WHAT YOU SHOULD DO :: Only one stretch of the data should be retyped: the lines from the line containing "This screenshot has width=714, height=248." through the line containing "Task: Click in". Keep pictures out of it.
——
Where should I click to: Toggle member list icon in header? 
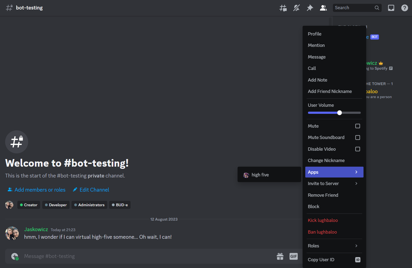click(323, 8)
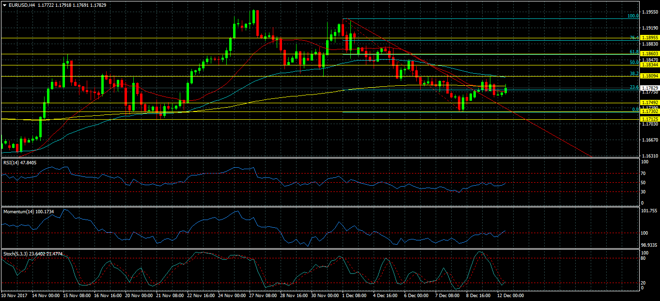
Task: Click the 12 Dec 00:00 time axis label
Action: click(x=511, y=295)
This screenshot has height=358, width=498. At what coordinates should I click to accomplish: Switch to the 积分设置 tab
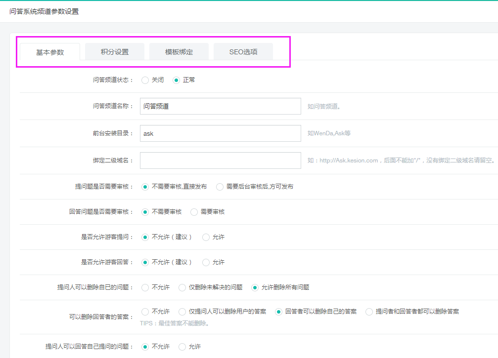point(115,52)
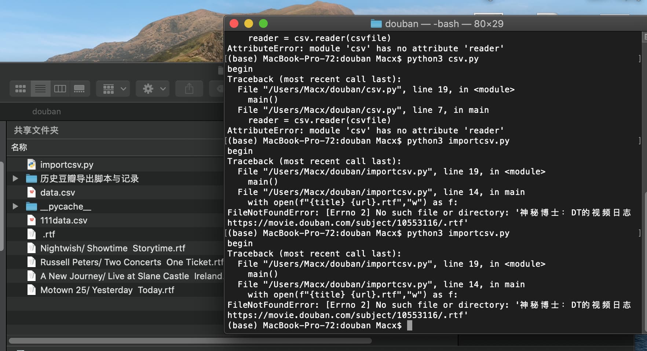Select the douban tab in Finder
The height and width of the screenshot is (351, 647).
(x=47, y=111)
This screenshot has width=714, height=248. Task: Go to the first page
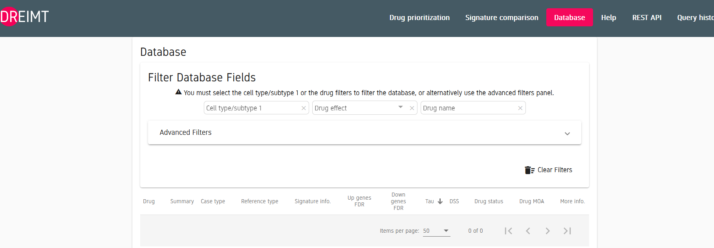click(508, 231)
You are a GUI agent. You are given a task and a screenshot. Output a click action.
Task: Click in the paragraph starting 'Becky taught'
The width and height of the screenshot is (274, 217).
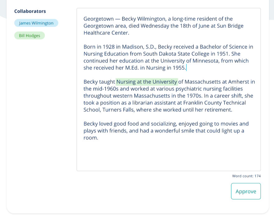(169, 96)
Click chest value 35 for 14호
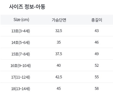The height and width of the screenshot is (95, 113). pyautogui.click(x=59, y=42)
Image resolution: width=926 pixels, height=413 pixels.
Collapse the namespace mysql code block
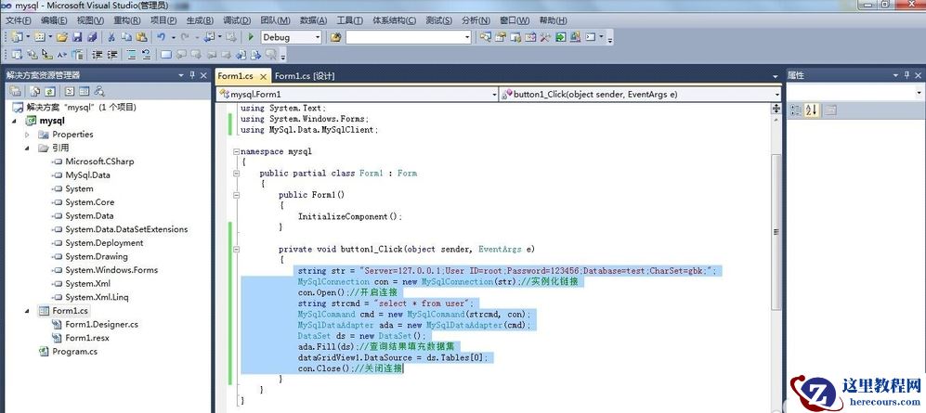tap(235, 151)
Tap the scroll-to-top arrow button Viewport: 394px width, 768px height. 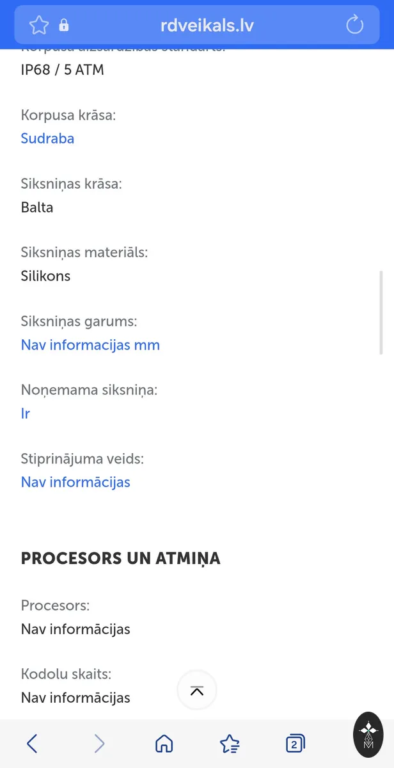point(197,691)
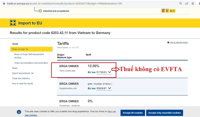Open Rules of Origin Self-Assessment (ROSA)
The width and height of the screenshot is (200, 117).
(x=29, y=56)
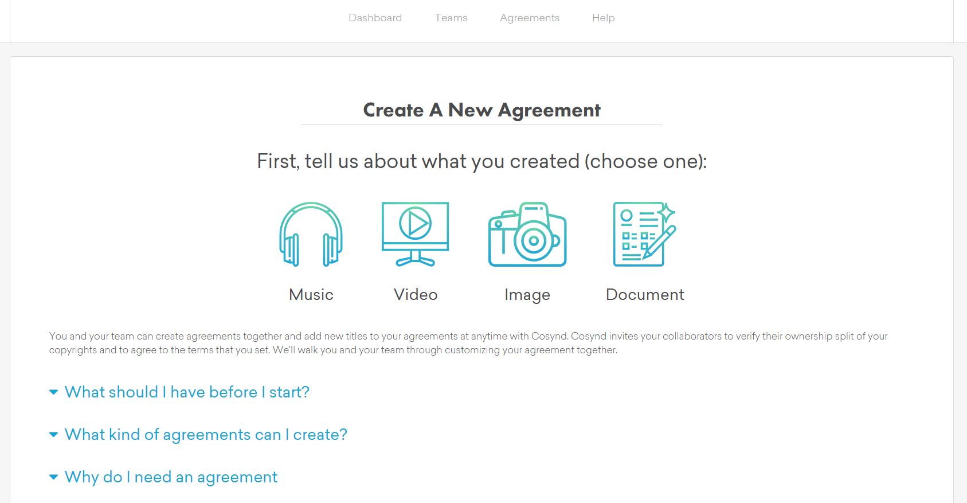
——
ANSWER TO THE PROBLEM ::
This screenshot has width=714, height=248. Task: Go to the first page
click(508, 231)
You are a GUI agent. You are given a task and a screenshot. Output a click action.
Task: Click in the paragraph starting 'Becky taught'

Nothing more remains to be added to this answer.